Published online Jul 7, 2018. doi: 10.3748/wjg.v24.i25.2710
Peer-review started: March 6, 2018
First decision: March 14, 2018
Revised: April 1, 2018
Accepted: April 9, 2018
Article in press: April 9, 2018
Published online: July 7, 2018
Processing time: 121 Days and 11.6 Hours
Previously, all favorable responses to the vascular disrupting agent (VDA) combretastatin-A4-phosphate (CA4P) on implanted liver tumors were derived from animals with healthy liver. Yet, the diverse and paradoxical responses to CA4P on primary hepatomas have been from rats with cirrhotic liver.
Therapeutic responses of CA4P between primary and secondary hepatic tumors had never been compared intra-individually in the same rats with underlying liver cirrhosis. And, the potential microenvironmental impact from the surrounding liver parenchyma needed to be assessed further.
We aimed to compare therapeutic responses of CA4P among carcinogen-induced primary hepatocellular carcinomas (HCCs) and surgically implanted rhabdomyosarcoma (R1) in the same rats by magnetic resonance imaging (MRI), microangiography and histopathology.
We performed diethylnitrosamine gavage to induce primary HCCs and simultaneous intrahepatic implantation of R1 to create secondary liver tumor in the same rats. Tumor growth was monitored by T2-/T1-weighted images on a 3.0T MRI scanner. Rats were then intravenously treated with CA4P. Vascular response and tumoral necrosis before and after treatment were compared by dynamic contrast-enhanced (DCE-) and CE-MRI. Tumor blood supply was further calculated by a semiquantitative DCE parameter of area under the time signal intensity curve (AUC30). Eventually, in vivo MRI findings were validated by postmortem techniques.
In total, 19 primary HCCs and 7 hepatic R1 allografts were successfully established in the 7 rats of the CA4P group, while 17 primary HCCs and 7 R1-tumors were generated in the 7 rats of the sham group.

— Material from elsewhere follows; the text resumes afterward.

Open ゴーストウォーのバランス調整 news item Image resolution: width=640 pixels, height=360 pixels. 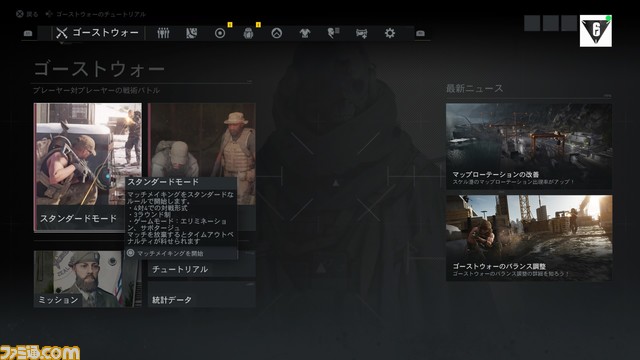(x=529, y=238)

Uniform and variable vascularity were identified, respectively, in hepatic R1 allografts and primary HCCs. As documented by in vivo MRI and postmortem histopathology, vascular shutdown generally occurred at 1 h after CA4P treatment; at 12 h after treatment, tumoricidal effects were observed in secondary R1 tumors, while heterogeneous responses were seen in the primary HCCs. Quantitatively, tumor blood supply reflected by AUC30 showed vascular closure (66%) in R1-tumors at 1 h (P < 0.05), followed by further perfusion decrease at 12 h (P < 0.01); less significant vascular clogging occurred in HCCs. Histomorphologically, CA4P induced more extensive necrosis in R1-tumors (92.6%) than in HCCs (50.2%) (P < 0.01); tumor vascularity heterogeneously scored +~+++ in HCCs but homogeneously scored ++ in R1-tumors.
To verify our original hypothesis that primary and secondary liver cancers may respond differently to VDA therapy due to the dissimilar tumor vascularity, a complex rat tumor model combining carcinogen-induced primary HCCs and a surgically implanted R1-tumor in the same cirrhotic rats has thus been established to compare CA4P therapeutic responses intra-individually under the same microenvironment. Indeed, our hypothesis was verified by the superior performance of CA4P in metastatic over primary liver cancers. This could help to design future clinical trials and guide applications of VDAs.
The merit of this study is that the present synchronous multiple liver cancer model in rodents could be a stepping-stone to help predict the diverse responses that may occur in patients, and to further address more complicated clinically relevant questions. The lesson that could be learnt from this study lies in the fact that although HCCs are generally hypervascularized, we should not take it for granted that the rich abnormal blood vessels naturally serve as plentiful drug targets for the VDA to inevitably induce massive tumor necrosis. This preclinical study’s findings help in preparing a novel dual targeting pan-anticancer theragnostic strategy OncoCiDia in human liver cancers where CA4P could be applied as the first step.